Trecho do texto:
Em 25 metros quadrados de um casebre na Casa Verde, zona Norte de São Paulo, Jehad Mohamed, 32 anos, tenta reconstruir o que a guerra na Síria levou. Entre móveis simples, bem diferentes daqueles da residência anterior, ele, a mulher e os dois filhos pequenos agradecem todos os dias por estarem vivos. Para enfrentar a distância de mais de dez mil quilômetros de casa, usam a internet. Pelo computador, leem notícias e acessam os vídeos postados por quem não abandonou o território – com as restrições aos jornalistas estrangeiros, boa parte do que hoje se sabe sobre o conflito é produzida pelos smartphones de cidadãos sírios. Cenas fortes, que atestam que a barbárie na região não amainou desde a fuga da família, em março deste ano. Do apartamento de 125 metros quadrados no bairro de Bab Amr, em Holms, um dos mais afetados da cidade, não tiraram nada. Quando Mohamed conseguiu voltar à casa, antes de pegar o avião, encontrou o prédio onde vivia partido ao meio por um míssil e o apartamento completamente saqueado. As perdas materiais, porém, são irrisórias se comparadas às marcas emocionais deixadas pela barbárie perpetrada pelo ditador Bashar al-Assad, no poder desde 2000. Na contagem do Observatório Sírio de Direitos Humanos, até o fim de outubro, eram 36 mil mortos no conflito iniciado em março do ano passado.

Tarefa escrita 1:
Responda às perguntas abaixo com base no texto sobre a família síria em São Paulo.
(a) Quantos metros quadrados tem o casebre na Casa Verde?
(b) Em que bairro de Holms ficava o apartamento da família?
(c) Quantos mortos o Observatório Sírio de Direitos Humanos contava até o fim de outubro?
Tarefa escrita 2:
Prossiga o texto sobre a família síria em São Paulo a partir da última frase apresentada.

Material apresentado:
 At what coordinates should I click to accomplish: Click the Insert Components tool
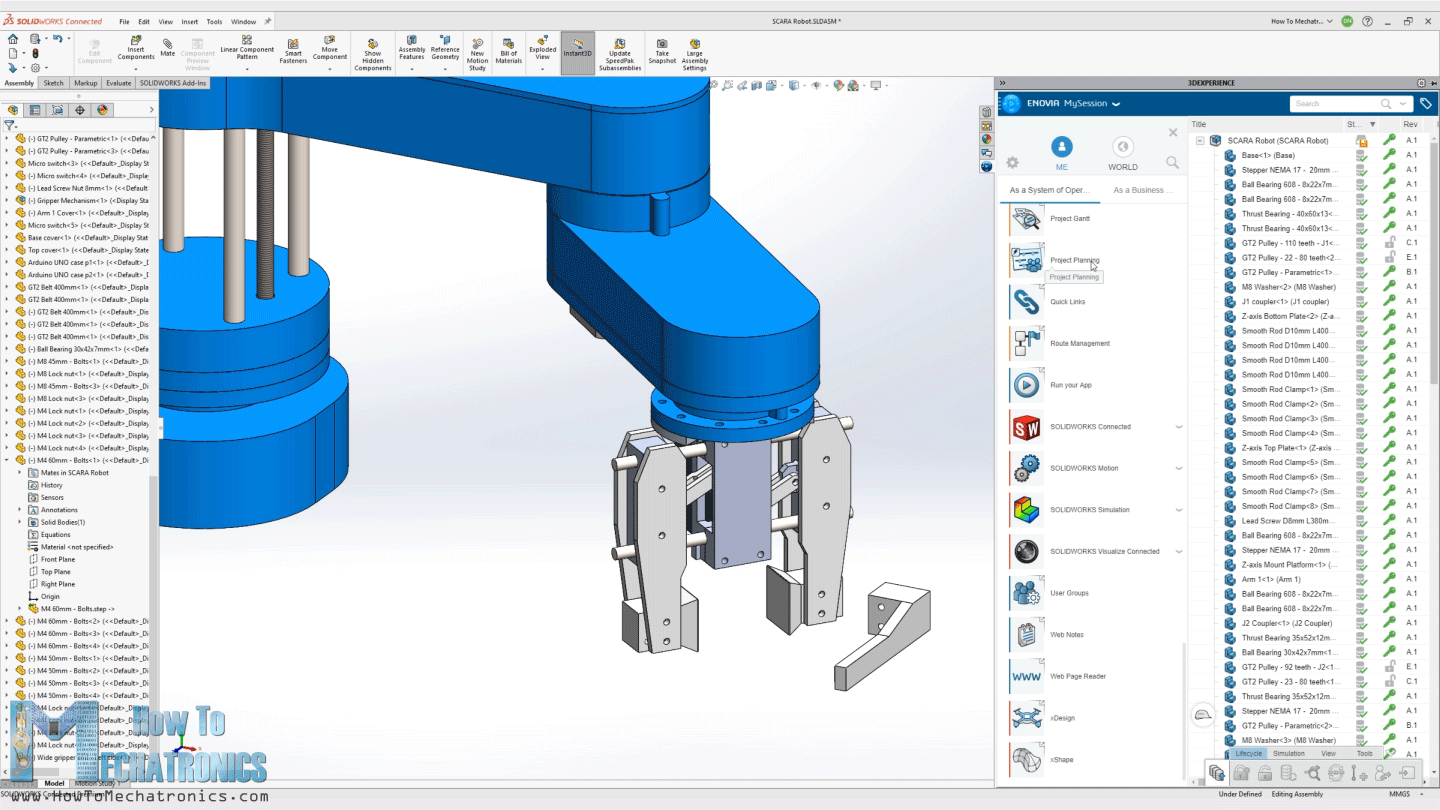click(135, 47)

* * *

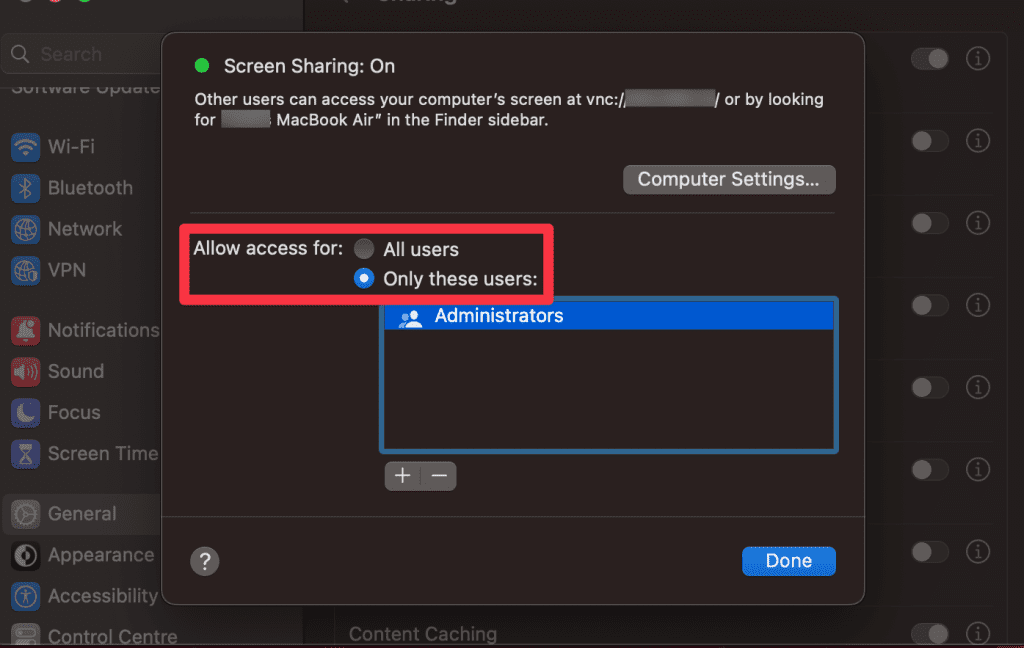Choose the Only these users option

Resposta correta 1:
(a) 25 metros quadrados.
(b) Bab Amr.
(c) 36 mil mortos.

Resposta correta 2:
Durante o período em que resistiram no País, a família de Mohamed sentiu bem de perto o horror da guerra. Na casa ao lado, a vizinha foi abusada sexualmente por soldados do regime e seu marido teve parte da língua cortada ao tentar protegê-la. Dois dos irmãos de Mohamed foram presos e torturados por participar de protestos contra o governo. Durante uma semana, a família viu-se obrigada a abandonar o lar e se refugiar com outras 35 pessoas em um pequeno porão de três metros quadrados, na vizinhança. No espaço, sem luz nem telefone e com pouca comida e água, mal dava para sentar-se. Enquanto os homens se esgueiravam pelas ruas em busca de ajuda, mulheres e crianças ficavam no abrigo. Só com o auxílio do Exército Livre, oposição armada ao governo, é que Mohamed e sua família conseguiram escapar de Bab Amr e vir para o Brasil, que surgiu como opção porque a mulher de Mohamed é brasileira.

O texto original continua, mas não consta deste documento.